Tres de los cuatro yo éramos conscientes de cuál era el
final de ese tramo de nuestra vidas, un instante antes de que presionáramos la
cola del disparador habríamos de dudar porque se nos hizo presente el recuerdo
de aquel evento en la pileta y demoramos el disparo lo suficiente para que la
voz de un superior ordenara un “alto el fuego”. No hubo más consecuencias que
una severa reprimenda al soldado que habiéndose quedado dormido intentaba
llegar al puesto de guardia sin ser advertido por nuestros superiores.
Pero el cuarto yo pareciera no haber rescatado a tiempo esos
recuerdos o si los rescató no los asoció. El disparo del fusil impactó de lleno
en el hombro del soldado. Dada la
cercanía el soldado oyó la explosión al mismo tiempo que el proyectil lo
impactaba y el fogonazo se metía en sus retinas cegándolo. El desmayo fue inmediato.

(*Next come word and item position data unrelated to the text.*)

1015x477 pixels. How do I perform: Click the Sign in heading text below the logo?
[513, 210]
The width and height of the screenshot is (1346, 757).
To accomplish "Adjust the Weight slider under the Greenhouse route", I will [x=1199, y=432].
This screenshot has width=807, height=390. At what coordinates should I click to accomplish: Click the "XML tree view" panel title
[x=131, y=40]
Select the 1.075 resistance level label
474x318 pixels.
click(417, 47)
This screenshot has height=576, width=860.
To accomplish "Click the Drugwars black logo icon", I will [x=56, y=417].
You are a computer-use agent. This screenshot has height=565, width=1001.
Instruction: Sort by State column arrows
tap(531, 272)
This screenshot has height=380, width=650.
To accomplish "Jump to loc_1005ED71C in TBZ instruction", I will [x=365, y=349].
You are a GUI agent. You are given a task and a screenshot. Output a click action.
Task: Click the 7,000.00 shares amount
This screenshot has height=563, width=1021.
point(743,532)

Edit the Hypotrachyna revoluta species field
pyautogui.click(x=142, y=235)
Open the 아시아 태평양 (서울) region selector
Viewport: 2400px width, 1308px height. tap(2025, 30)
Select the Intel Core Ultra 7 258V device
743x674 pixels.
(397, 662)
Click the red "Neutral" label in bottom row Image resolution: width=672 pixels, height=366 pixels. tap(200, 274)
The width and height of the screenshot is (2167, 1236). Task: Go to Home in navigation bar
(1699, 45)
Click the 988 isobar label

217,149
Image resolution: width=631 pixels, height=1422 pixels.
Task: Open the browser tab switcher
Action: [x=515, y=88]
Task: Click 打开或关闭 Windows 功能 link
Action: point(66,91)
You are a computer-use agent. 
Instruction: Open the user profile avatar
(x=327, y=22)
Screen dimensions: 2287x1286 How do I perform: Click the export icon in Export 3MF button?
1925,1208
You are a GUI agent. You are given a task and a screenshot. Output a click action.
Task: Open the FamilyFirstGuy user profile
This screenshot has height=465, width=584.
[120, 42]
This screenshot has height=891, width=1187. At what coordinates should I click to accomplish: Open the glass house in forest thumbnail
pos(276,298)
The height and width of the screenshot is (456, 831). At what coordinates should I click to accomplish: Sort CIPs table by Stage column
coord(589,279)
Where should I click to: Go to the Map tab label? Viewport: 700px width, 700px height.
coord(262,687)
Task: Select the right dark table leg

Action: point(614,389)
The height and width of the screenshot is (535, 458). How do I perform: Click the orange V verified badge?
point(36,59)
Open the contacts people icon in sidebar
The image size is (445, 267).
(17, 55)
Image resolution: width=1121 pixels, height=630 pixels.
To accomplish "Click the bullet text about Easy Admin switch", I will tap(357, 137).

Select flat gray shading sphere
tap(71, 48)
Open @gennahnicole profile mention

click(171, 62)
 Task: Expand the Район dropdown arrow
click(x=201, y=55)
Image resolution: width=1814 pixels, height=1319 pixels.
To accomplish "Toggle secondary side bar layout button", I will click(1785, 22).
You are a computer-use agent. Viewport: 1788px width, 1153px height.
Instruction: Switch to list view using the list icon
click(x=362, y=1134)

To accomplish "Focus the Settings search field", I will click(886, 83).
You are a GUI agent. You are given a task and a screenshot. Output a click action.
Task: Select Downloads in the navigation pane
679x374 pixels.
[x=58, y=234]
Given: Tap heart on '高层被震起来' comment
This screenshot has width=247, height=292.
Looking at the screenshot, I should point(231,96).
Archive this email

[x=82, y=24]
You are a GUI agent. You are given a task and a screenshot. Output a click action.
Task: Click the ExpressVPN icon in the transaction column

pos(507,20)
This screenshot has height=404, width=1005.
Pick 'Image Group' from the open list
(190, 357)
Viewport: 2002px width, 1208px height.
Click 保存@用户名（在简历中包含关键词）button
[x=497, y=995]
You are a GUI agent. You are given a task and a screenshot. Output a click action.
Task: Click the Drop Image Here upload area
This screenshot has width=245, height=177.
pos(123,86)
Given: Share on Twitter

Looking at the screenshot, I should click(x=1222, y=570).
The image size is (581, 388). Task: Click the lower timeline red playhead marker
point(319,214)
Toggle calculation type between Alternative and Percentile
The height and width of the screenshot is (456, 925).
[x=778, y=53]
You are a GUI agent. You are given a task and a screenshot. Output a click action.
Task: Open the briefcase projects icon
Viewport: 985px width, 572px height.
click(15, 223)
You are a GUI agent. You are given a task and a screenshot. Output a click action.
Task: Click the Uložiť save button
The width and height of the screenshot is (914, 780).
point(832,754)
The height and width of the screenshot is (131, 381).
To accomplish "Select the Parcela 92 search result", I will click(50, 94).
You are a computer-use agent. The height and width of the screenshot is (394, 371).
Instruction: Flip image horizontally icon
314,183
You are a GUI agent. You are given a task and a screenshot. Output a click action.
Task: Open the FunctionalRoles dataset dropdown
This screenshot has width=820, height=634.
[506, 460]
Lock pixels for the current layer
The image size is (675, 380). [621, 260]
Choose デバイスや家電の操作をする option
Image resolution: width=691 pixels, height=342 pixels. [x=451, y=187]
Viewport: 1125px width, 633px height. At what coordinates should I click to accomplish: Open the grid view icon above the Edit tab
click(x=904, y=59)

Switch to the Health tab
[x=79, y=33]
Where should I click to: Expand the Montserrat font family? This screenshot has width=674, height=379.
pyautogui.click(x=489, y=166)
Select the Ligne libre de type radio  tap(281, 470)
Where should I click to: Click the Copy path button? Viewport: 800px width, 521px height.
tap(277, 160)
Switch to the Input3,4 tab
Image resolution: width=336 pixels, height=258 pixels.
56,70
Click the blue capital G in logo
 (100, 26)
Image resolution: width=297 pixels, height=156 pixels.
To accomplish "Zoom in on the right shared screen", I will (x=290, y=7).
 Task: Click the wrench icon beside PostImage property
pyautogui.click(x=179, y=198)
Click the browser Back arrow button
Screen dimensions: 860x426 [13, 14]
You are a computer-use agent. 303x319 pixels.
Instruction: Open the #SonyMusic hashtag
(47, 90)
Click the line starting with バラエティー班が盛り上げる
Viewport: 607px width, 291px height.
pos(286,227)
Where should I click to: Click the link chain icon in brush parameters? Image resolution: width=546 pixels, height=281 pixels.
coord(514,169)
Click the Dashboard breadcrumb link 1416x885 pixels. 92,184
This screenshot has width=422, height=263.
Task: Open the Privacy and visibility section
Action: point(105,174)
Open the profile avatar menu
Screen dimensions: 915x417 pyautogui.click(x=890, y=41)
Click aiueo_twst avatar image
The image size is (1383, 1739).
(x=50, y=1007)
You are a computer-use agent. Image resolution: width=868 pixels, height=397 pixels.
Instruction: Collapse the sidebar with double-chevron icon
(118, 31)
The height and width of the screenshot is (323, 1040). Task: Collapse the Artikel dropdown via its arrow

La voz de alto el fuego llegó al oído de nuestro yo apenas
unos microsegundos después del disparo pero ya era tarde, su vida y la del
soldado herido habían cambiado para siempre. Nuestro yo pasó un breve período
en una prisión militar y afortunadamente fue declarado inocente dadas las
circunstancias.
Una vez más, tal como sucedió con el anterior yo que se separó del grupo, desapareciendo por la puerta que se había abierto y dirigiéndose a otra habitación en la que observaría una realidad en la que su trayectoria de vida progresivamente se apartó de la nuestra. Afectado por los sucesos decidió estudiar derecho y transformarse en un defensor de causas perdidas. Durante su estada en la facultad conoció a la que se transformaría en su esposa a quién terminó asesinando cuando la encontró con otro hombre en su propia casa. Llevaban 15 años de un matrimonio que todos sus conocidos y familiares hubieran definido como feliz. Esta vez no hubo escapatoria ni emoción violenta que valga, fue condenado y murió de pena en la cárcel.